清風樓外,一輛華貴馬車靜靜停在其外,車簾掀開,一個身著華貴的公子哥從上跳下。
酒樓內小二哥熱情招呼他進去。
同行的高個男人見他安全到達,也算完成任務,拱手跟人道別。
按著那一身錦袍的公子哥習性,這會定然要打賞那人,但他摸索遍大半身子,愣沒摸出一個子兒來,沒理會對麵那男人忍俊不禁的表情,故作坦然,“辛苦周哥送我了,回去還請替我向我姐問好。”
仔細看,在他吐出我姐二字時麵帶痛苦隱約思忖下,還有幾分痛不欲生。
這倒黴蛋不是別人,正是前些日子惹出禍事的申家公子哥。
得罪姚蟬後,被秦李兩家放棄的申家哪兒能甘心。
申家父女琢磨一陣,抽絲剝繭分析過後,深知解鈴還須係鈴人,就把申沛扔到青山鎮,讓他去找姚蟬,親自求得她原諒。
從而再度敲開秦李兩家的大門。
為防止他逃跑,申倩特意央了一個衙役,讓他將人送過來,可明眼人都知道,保護是假看護才是真,就怕他半路逃跑。
申沛暗道他們想太多,銀子都收走了,就靠著他藏在靴子裏的那點私房錢,他能跑到哪兒。
對方似乎也知他如今處境,笑笑離開,臨走前在他困惑不敢置信以及逐漸絕望的神色中,將送他來的馬車牽走了。

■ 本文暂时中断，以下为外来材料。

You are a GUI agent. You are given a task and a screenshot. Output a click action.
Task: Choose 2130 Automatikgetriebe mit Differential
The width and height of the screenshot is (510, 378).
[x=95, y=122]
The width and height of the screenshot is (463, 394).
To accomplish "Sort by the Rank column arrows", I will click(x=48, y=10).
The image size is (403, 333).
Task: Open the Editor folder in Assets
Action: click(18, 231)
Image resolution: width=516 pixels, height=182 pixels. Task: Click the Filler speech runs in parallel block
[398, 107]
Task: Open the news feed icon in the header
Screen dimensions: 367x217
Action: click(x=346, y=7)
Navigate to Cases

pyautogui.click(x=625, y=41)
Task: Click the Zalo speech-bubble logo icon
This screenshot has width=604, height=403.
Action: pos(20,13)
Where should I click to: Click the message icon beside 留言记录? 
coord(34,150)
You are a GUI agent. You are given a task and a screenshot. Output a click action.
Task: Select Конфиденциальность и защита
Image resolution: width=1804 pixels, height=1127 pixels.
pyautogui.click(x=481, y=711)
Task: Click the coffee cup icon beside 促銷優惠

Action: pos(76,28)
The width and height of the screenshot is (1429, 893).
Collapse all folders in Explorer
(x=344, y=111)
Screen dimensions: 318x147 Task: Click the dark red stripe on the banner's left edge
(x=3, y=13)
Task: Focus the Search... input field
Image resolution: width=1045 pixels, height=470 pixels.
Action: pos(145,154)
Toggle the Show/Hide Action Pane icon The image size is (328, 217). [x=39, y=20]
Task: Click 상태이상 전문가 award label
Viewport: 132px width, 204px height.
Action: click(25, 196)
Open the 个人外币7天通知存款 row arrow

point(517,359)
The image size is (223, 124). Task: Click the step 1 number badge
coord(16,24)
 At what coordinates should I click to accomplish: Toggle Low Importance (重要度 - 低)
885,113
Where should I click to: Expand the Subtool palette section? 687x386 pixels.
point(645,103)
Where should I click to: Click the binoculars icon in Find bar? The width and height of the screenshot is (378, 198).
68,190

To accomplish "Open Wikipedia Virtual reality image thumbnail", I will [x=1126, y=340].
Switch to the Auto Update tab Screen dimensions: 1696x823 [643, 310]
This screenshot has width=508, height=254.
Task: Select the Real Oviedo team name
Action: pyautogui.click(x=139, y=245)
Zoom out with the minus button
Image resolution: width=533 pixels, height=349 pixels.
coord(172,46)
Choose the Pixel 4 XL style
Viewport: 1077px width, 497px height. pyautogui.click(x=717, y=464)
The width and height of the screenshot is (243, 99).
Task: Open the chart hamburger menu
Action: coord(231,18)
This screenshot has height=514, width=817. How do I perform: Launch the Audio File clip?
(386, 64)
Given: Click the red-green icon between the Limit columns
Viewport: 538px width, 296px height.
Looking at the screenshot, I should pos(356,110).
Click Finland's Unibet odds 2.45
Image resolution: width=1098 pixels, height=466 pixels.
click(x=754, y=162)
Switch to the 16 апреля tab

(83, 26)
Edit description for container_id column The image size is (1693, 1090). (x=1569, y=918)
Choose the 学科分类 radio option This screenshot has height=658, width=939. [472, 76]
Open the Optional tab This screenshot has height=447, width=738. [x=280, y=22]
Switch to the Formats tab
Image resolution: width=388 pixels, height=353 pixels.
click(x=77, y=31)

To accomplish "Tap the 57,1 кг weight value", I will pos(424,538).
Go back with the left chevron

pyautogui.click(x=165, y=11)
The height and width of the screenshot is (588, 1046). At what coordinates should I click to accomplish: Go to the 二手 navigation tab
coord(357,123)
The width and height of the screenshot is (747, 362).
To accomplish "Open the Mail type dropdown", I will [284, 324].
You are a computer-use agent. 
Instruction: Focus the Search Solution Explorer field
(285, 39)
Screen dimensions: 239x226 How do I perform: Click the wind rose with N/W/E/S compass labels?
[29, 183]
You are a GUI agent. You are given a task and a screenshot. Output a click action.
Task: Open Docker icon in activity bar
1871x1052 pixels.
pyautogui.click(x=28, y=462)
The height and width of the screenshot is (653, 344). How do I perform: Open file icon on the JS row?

“哎……”本來還想把那馬車賣了,多點銀子傍身呢,如此看來希望已經破滅。
這是流放吧。
唉聲歎氣進了清風樓,那小二見他身穿華貴談吐不俗,熱情洋溢的將人引到二樓入座,看客人安頓好後拿出紙筆,示意客人點菜。
“客官,咱們這有間道糖荔枝、酒炙肚胘、赤白腰子、冬月盤兔、鵪子羹……”
他口齒麻利,迅速報上了菜名。
申沛麵上看的挺鎮定,實則口水瘋狂分泌著,自他惹禍後,爹氣半死,姐也罵他,就連那些得了爹吩咐的下人,都開始苛待起他,整天隻給素菜饅頭裹腹。